Facile Conversion of syn-[Fe^IV(O)(TMC)]²⁺ to its anti Isomer via Meunier's Oxo-Hydroxo Tautomerism Mechanism

Prakash, J.; Sheng, Y.; Draksharapu, A.; Klein, J. E. M. N.; Cramer, C. J.; Que, L., Jr.
Angew. Chem. Int. Ed. 2019, 58, 1995 (doi:10.1002/anie.201811454).

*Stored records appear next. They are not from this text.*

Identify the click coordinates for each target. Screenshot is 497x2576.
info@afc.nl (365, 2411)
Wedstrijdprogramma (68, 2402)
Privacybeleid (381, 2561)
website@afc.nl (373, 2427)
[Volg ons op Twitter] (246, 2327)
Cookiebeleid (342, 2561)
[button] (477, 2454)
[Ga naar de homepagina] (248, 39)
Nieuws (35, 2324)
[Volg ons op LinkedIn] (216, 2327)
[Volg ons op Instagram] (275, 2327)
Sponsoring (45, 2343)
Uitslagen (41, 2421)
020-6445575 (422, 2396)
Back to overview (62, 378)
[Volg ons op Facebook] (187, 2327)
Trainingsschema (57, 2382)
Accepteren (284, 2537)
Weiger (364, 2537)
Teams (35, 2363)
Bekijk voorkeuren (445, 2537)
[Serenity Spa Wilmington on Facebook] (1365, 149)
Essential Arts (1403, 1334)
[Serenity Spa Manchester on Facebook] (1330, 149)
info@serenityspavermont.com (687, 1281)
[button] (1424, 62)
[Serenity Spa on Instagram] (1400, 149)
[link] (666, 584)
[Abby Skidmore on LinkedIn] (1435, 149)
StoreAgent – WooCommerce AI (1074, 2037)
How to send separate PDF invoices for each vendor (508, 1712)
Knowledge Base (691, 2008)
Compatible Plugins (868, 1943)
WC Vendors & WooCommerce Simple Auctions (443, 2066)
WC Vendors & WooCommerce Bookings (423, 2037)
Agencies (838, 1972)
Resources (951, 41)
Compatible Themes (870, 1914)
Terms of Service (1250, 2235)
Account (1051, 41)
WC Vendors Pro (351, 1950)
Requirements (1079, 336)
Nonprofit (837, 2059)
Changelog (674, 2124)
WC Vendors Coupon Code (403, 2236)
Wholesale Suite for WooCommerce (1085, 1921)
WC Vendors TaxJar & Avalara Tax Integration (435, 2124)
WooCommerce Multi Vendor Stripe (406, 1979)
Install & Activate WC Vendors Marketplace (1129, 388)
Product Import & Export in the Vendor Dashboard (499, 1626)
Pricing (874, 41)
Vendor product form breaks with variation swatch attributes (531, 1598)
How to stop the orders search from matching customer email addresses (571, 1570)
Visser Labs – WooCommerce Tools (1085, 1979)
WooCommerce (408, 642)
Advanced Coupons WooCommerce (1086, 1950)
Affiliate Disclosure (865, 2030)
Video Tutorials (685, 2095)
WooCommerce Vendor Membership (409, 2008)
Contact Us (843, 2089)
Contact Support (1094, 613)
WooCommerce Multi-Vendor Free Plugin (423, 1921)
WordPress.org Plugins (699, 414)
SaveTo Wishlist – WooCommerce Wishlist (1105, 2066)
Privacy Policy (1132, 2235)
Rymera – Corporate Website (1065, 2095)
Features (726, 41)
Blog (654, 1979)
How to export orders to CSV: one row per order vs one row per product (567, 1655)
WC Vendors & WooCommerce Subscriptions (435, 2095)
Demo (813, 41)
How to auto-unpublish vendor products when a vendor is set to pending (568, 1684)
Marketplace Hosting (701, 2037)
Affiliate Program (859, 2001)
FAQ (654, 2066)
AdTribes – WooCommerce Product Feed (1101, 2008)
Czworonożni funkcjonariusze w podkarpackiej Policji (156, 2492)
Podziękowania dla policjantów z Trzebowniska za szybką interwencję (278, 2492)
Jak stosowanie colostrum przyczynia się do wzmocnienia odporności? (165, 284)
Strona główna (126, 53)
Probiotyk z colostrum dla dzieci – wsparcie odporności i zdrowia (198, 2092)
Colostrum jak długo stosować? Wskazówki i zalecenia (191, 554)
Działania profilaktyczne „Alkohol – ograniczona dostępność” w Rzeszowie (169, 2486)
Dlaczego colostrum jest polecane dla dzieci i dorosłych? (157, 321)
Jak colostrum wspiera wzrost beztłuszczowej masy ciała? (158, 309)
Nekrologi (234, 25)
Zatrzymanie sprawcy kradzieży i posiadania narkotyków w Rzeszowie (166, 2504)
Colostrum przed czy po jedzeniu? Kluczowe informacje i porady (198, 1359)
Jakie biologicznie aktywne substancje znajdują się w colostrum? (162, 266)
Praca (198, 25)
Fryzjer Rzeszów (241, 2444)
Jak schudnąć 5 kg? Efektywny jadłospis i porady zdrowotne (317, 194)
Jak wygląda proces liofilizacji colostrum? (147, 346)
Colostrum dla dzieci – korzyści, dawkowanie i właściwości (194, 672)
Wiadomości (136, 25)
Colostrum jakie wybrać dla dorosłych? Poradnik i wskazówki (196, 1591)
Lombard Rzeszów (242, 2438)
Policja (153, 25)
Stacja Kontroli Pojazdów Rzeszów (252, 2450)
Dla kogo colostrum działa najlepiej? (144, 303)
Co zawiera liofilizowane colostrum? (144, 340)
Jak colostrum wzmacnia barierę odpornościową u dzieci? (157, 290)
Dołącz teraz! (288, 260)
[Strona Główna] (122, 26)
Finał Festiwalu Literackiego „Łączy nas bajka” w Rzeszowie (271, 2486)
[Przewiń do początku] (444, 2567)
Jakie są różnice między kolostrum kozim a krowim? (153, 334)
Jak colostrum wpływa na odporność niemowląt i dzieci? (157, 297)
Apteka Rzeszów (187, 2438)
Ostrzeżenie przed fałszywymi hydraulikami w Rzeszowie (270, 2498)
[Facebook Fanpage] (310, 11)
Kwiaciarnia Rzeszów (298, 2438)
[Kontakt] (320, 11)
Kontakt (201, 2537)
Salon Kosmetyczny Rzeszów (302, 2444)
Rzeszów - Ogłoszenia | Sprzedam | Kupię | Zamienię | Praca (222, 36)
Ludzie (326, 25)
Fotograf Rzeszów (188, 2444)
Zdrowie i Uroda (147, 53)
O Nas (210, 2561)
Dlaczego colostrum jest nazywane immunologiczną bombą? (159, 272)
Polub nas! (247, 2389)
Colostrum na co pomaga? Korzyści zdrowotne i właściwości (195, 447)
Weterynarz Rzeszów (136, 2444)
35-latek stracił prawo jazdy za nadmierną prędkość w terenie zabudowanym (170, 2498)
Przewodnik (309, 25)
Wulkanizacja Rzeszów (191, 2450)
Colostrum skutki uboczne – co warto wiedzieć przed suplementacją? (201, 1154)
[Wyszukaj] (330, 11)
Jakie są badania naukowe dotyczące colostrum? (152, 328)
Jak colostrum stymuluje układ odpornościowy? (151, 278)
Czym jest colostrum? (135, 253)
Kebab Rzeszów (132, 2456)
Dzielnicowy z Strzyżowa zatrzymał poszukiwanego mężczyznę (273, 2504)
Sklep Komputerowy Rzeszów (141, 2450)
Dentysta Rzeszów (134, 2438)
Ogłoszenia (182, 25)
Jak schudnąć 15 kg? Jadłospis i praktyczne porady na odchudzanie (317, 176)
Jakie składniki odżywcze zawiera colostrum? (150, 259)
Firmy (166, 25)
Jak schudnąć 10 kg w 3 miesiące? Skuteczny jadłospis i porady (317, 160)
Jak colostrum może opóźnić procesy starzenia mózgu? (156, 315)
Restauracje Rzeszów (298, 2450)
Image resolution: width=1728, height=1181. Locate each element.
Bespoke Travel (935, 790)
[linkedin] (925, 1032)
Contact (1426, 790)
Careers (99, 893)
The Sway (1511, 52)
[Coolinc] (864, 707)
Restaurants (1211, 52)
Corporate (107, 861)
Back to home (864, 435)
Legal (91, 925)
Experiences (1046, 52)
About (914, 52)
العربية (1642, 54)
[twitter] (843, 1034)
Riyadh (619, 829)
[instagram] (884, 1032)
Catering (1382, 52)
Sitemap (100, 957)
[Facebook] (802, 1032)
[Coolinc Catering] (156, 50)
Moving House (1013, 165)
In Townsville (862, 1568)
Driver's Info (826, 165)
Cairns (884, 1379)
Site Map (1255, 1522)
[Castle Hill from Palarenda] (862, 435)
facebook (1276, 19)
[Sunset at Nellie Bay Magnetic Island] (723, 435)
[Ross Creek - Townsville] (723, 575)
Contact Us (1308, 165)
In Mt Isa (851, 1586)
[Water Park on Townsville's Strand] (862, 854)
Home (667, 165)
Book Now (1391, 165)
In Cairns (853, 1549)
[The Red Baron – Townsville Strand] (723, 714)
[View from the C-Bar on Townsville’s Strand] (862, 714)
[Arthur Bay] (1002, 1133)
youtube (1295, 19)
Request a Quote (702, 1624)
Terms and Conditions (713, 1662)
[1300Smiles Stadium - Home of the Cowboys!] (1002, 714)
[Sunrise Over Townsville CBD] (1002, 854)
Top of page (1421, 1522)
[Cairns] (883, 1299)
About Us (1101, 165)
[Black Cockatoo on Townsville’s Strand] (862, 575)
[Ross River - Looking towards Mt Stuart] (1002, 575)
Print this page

The syn and anti isomers of [Fe^IV(O)(TMC)]²⁺ (TMC = tetramethylcyclam) represent the first isolated pair of synthetic nonheme oxoiron(IV) complexes with the identical ligand topology and differing only in the position of the oxo unit bound to the iron center. Both isomers have previously been characterized by X-ray crystallography and various spectroscopic techniques. Herein we report that the syn isomer [Fe^IV(O_syn)(TMC)(NCMe)]²⁺ (2) converts to its anti form [Fe^IV(O_anti)(TMC)(NCMe)]²⁺ (1) in MeCN solution, an isomerization facilitated by water and monitored most readily by ¹H-NMR and Raman spectroscopy. Indeed, when H₂¹⁸O is introduced to 2, the nascent 1 becomes ¹⁸O-labeled. These results provide compelling evidence for a mechanism involving direct binding of a water molecule trans to the oxo atom in 2, which then undergoes oxohydroxo tautomerism to become incorporated as the oxo atom of 1. The nonplanar nature of the TMC supporting ligand makes this isomerization an irreversible transformation, unlike for their planar heme counterparts.